14 marzo 2011
La violenza genera violenza
Quando un americano toglie la vita a un altro americano senza che sia necessario, sia che venga fatto in nome della legge, sia che venga fatto contro la legge, da un uomo solo o da una banda, a sangue freddo o in preda al furore, in un attacco di violenza o in risposta alla violenza, quando strappiamo il tessuto della vita che l’altro ha faticosamente o anche goffamente creato per sé e per i propri figli, quando facciamo questo, l’intera nazione è degradata.
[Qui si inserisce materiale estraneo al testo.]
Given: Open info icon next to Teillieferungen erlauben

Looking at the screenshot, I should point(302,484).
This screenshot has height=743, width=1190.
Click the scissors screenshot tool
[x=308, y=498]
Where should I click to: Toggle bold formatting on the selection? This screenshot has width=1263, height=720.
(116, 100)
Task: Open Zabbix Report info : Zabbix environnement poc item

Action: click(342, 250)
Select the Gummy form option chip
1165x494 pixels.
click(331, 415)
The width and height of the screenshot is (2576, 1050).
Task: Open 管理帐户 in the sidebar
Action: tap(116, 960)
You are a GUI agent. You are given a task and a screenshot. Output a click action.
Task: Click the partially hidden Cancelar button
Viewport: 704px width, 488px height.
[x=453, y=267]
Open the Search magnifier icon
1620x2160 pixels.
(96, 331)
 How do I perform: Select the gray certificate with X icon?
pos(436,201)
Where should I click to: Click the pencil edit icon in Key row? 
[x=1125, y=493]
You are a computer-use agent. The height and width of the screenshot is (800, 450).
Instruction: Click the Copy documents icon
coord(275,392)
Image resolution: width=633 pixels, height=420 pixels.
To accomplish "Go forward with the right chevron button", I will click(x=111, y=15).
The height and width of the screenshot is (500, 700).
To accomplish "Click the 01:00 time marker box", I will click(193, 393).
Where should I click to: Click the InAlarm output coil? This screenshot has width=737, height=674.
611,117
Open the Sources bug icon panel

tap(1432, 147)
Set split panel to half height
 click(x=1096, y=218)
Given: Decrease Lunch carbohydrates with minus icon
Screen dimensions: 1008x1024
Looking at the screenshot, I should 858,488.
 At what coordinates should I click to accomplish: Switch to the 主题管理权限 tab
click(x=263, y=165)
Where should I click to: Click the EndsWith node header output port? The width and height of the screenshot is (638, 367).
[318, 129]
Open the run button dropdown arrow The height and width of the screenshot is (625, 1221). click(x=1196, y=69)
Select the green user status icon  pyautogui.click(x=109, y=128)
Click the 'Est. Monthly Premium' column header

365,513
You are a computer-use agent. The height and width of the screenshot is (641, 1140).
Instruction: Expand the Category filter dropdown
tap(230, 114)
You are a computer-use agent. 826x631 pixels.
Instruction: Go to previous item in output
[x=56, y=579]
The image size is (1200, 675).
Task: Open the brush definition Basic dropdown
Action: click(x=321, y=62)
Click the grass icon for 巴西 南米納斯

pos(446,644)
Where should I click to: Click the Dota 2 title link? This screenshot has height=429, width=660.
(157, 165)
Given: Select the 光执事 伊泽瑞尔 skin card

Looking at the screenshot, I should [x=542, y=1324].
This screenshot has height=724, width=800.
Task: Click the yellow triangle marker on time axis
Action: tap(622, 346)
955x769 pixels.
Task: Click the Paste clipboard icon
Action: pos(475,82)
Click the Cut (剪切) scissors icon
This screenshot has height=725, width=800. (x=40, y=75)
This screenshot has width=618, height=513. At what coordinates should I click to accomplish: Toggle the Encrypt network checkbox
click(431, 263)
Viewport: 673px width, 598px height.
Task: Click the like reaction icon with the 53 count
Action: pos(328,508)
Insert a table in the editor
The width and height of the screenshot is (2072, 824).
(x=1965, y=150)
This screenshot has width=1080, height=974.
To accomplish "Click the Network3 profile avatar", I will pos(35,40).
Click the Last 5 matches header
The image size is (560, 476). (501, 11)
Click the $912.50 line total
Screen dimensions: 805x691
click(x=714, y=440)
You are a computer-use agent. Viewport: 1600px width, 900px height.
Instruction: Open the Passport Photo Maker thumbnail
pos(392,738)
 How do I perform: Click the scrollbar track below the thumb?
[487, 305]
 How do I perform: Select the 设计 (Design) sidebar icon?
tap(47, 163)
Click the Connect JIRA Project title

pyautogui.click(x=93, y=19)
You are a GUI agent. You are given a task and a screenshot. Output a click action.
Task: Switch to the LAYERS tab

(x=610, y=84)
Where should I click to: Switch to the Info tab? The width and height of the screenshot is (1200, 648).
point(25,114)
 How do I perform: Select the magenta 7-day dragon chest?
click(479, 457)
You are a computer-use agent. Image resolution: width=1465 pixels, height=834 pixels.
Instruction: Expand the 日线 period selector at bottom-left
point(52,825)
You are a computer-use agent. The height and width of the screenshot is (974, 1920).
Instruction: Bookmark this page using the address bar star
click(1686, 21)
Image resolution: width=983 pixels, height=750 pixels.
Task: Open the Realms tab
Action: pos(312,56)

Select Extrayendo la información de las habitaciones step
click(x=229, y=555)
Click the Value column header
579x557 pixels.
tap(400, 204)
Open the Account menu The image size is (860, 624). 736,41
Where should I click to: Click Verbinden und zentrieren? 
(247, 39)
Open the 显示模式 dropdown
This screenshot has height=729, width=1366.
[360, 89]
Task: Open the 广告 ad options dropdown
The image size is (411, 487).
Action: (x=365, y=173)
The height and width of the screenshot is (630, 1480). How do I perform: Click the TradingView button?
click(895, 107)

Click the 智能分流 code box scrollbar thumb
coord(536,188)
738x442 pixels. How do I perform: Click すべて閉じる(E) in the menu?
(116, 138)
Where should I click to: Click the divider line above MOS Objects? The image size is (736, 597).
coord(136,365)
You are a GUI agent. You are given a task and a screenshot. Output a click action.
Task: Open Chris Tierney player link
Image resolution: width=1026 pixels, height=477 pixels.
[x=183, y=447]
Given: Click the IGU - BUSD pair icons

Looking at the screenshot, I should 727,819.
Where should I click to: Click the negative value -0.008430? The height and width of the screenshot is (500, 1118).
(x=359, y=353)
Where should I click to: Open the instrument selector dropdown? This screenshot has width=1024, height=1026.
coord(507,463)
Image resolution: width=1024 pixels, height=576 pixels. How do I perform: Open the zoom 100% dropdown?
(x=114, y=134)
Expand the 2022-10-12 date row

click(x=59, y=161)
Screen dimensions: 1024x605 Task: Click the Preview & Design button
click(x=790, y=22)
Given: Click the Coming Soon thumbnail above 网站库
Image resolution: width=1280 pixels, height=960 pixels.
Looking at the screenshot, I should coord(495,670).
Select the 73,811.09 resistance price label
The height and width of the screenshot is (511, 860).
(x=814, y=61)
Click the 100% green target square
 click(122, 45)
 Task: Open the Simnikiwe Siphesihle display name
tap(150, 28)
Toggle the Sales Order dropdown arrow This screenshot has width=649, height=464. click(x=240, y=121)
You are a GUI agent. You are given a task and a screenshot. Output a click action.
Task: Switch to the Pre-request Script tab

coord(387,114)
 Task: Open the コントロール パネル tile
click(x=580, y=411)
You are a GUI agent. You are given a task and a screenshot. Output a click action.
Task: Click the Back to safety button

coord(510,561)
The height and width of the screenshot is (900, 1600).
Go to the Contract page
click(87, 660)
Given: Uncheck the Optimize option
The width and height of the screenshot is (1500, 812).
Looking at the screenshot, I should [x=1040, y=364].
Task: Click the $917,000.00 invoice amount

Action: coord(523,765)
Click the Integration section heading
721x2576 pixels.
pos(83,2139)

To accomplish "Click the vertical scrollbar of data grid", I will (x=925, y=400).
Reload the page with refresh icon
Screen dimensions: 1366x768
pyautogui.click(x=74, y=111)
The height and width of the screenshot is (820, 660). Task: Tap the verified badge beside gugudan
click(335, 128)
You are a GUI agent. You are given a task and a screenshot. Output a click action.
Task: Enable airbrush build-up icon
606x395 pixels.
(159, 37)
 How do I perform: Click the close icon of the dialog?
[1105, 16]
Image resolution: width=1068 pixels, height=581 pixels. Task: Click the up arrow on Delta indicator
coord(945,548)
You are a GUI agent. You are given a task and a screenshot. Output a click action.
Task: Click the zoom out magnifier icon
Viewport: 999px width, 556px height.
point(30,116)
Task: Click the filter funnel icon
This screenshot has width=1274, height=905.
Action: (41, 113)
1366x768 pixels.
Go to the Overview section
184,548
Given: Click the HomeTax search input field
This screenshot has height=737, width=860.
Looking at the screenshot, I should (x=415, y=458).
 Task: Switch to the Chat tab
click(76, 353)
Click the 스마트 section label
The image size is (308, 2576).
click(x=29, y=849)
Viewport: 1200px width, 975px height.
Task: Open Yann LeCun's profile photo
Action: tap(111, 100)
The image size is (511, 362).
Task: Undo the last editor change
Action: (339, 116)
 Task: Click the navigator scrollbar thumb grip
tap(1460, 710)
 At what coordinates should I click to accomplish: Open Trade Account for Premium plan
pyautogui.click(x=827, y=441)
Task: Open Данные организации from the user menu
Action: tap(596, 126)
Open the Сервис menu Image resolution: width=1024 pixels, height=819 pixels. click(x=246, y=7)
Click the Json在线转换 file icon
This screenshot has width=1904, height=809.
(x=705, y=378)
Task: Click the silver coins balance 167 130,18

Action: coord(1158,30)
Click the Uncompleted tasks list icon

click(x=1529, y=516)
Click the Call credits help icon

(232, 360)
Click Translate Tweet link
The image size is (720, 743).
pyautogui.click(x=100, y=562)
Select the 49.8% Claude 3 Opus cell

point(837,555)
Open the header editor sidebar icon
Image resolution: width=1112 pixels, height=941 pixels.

Eppure sembriamo tollerare un crescente livello di violenza, che ignora l’umanità che ci accomuna e insieme le nostre pretese di civiltà. Troppo spesso rendiamo onore alla
spavalderia, alla prepotenza e a chi esercita la forza. Troppo spesso scusiamo coloro che sono disposti a costruire la propria vita sui sogni infranti di altri esseri umani.
Ma una cosa è chiara: la violenza genera violenza.

Discorso di Robert Kennedy da candidato alla presidenza degli Stati Uniti, 5 aprile 1968.
Il 6 giugno Robert Kennedy, gia segretario alla Giustizia nel governo del fratello John dal 1961 al 1963, fu assassinato sotto gli occhi di sostenitori e giornalisti al termine delle primarie democratiche californiane a Los Angeles.